Customer support is crap... but they have been around for about 6 years or more. 

This has been a topic quite few times on this forum... kinda like who is going to bite the bullet first lol.


----------



## SpaceBus (Feb 28, 2021)

Case1030 said:


> Customer support is crap... but they have been around for about 6 years or more.
> 
> This has been a topic quite few times on this forum... kinda like who is going to bite the bullet first lol.



I hope a forum member takes the plunge. I'm dying to know if the wood only version is worth a crap. I know it's not a downdraft boiler, but it should be at least 75% efficient even as an updraft boiler.


----------



## maple1 (Feb 28, 2021)

SpaceBus said:


> I hope a forum member takes the plunge. I'm dying to know if the wood only version is worth a crap. I know it's not a downdraft boiler, but it should be at least 75% efficient even as an updraft boiler.

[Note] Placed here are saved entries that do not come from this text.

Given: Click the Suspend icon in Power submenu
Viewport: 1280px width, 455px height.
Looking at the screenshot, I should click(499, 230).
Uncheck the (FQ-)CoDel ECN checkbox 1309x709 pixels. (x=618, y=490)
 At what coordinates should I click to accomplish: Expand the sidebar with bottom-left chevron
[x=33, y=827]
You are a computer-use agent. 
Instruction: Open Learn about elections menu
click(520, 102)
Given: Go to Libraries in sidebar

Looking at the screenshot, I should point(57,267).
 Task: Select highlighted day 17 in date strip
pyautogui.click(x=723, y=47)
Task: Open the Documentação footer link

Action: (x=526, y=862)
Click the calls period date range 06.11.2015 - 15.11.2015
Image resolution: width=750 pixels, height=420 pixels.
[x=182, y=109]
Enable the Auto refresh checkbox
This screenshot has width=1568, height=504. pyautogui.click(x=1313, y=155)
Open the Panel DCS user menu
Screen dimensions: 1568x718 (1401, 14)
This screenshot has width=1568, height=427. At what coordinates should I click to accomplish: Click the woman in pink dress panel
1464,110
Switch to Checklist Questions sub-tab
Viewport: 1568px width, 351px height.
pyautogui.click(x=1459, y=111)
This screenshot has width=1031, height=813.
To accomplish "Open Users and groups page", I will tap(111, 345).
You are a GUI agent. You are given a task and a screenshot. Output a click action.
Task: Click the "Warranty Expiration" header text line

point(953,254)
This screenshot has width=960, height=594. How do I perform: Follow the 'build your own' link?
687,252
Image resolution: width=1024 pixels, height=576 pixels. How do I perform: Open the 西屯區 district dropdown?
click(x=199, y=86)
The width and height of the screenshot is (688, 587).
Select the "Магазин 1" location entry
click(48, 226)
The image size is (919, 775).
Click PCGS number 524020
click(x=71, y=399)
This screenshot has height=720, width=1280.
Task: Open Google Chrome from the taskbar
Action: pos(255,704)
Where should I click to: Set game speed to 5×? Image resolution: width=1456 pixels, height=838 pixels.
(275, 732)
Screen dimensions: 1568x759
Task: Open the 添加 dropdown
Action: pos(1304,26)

Highly highly doubtful on 75%. I am guessing my gasser might be 80% under it's best conditions. Lambda boilers are more. After living with it for 8 years now, and comparing to my prior water jacketed slug the 17 years before that, I would ballpark the slug at 40%. At very best.


----------



## SpaceBus (Feb 28, 2021)

maple1 said:


> Highly highly doubtful on 75%. I am guessing my gasser might be 80% under it's best conditions. Lambda boilers are more. After living with it for 8 years now, and comparing to my prior water jacketed slug the 17 years before that, I would ballpark the slug at 40%. At very best.


Why do you doubt 75%? There are freestanding woodstoves in that territory, so to me it doesn't seem like a jump when you have thermal storage.


----------



## maple1 (Feb 28, 2021)

Stoves and boilers are apples and oranges. First hit on efficiency would be lack of gasification/secondary burn. Pretty sure this is still a liquid cooled firebox appliance. Second would or might be heat exchanging. After all the things I have read on these, it's still not clear if they have tubes or not. Doesnt look like it on the cut away view in their 'manual'. Someone did say they thought they saw a picture showing tubes, but I haven't seen it. Then there is the catch-22 that even if they have tubes, the dirty burn will likely dirty them up in a hurry. Would need fairly constant attention to maintain optimum transfer efficiency.  Adding storage and batch burning would no doubt help, but I wouldn't expect much more than something like 60% efficiency.  Too bad we didnt have some real world info, but there doesn't seem to be any even after all this time.


----------



## E Yoder (Mar 1, 2021)

The cutaway looks like a regular old style updraft grated boiler, with no secondary burn.  I can't see how it could pass EPA, but maybe no one cares. 
Not saying it's a bad unit, but there's scant info and shouldn't be compared to a true gasser.


----------



## SpaceBus (Mar 1, 2021)

Why can't secondary combustion happen? Is it because the stove has a water jacket? My cookstove with a bottom grate and secondary air inlets burns all the smoke, but it also has a refractory lined firebox and just a water coil, not a water jacket.


----------



## maple1 (Mar 1, 2021)

SpaceBus said:


> Why can't secondary combustion happen? Is it because the stove has a water jacket? My cookstove with a bottom grate and secondary air inlets burns all the smoke, but it also has a refractory lined firebox and just a water coil, not a water jacket.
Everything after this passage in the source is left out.